Written request: Update the records below by changing every "screenshot" to "screen capture", keeping everything else the same, and leave out the pictures.

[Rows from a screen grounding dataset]

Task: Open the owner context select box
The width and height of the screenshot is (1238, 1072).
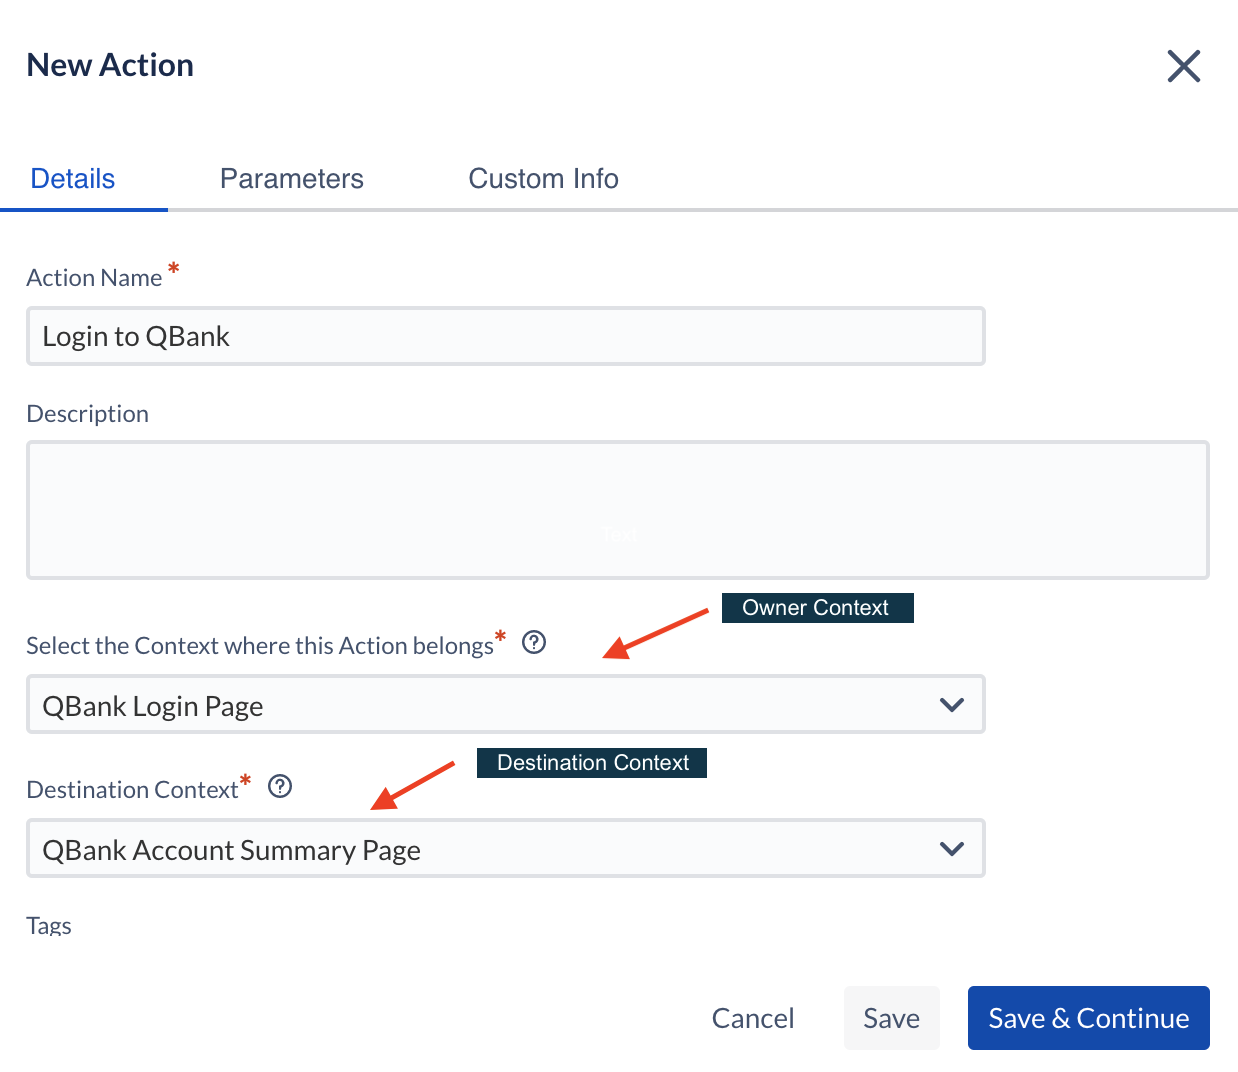Action: (x=506, y=704)
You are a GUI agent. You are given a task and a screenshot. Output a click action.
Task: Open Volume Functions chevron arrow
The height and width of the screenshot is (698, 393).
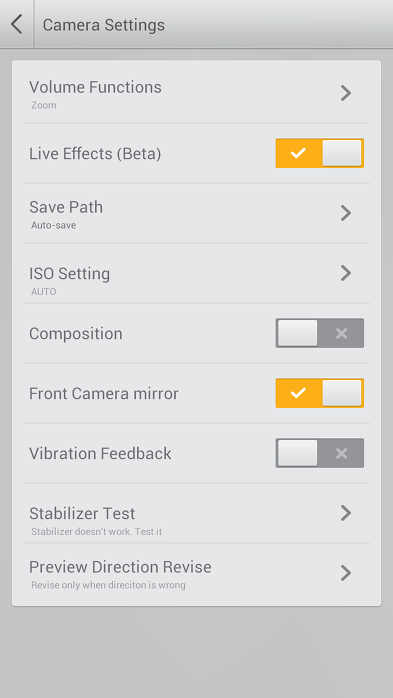[x=346, y=93]
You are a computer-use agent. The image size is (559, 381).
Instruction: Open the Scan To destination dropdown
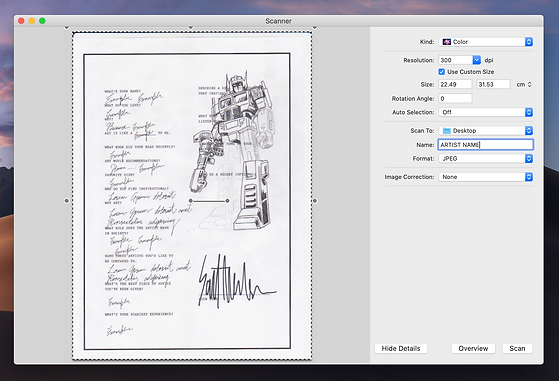tap(486, 131)
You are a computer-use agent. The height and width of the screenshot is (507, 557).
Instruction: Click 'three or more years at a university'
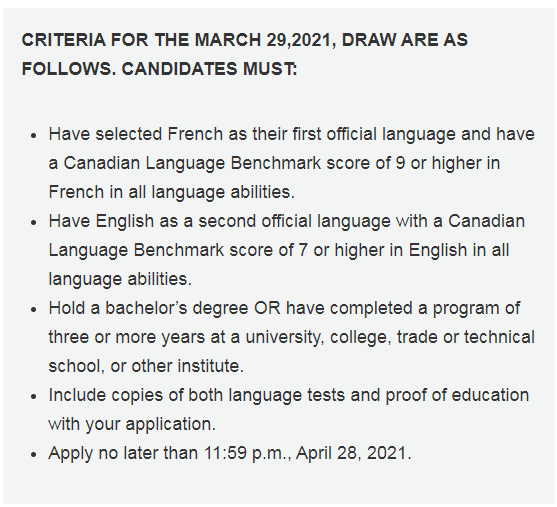pos(185,337)
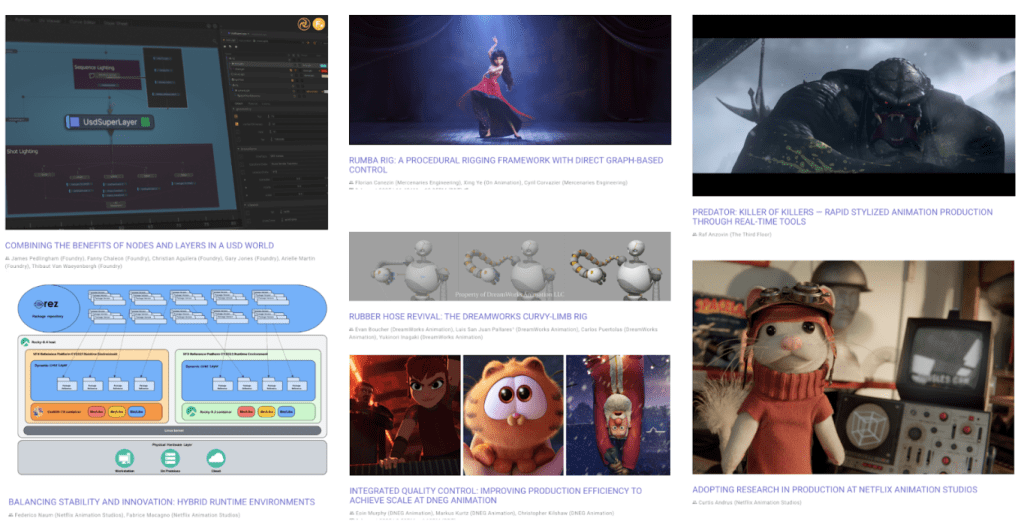Viewport: 1024px width, 530px height.
Task: Open 'Integrated Quality Control' DNEG talk link
Action: tap(495, 496)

Reply to the task:
Task: Open the owner context select box
The width and height of the screen capture is (1238, 1072).
Action: (x=506, y=704)
You are a GUI agent. You are given a task and a screen capture. Output a click action.
Task: Open Volume Functions chevron arrow
The height and width of the screen capture is (698, 393).
[x=346, y=93]
You are a computer-use agent. The image size is (559, 381).
Instruction: Open the Scan To destination dropdown
tap(486, 131)
You are a computer-use agent. The height and width of the screen capture is (507, 557).
Instruction: Click 'three or more years at a university'
pos(185,337)
Viewport: 1024px width, 530px height.
Task: Open 'Integrated Quality Control' DNEG talk link
Action: tap(495, 496)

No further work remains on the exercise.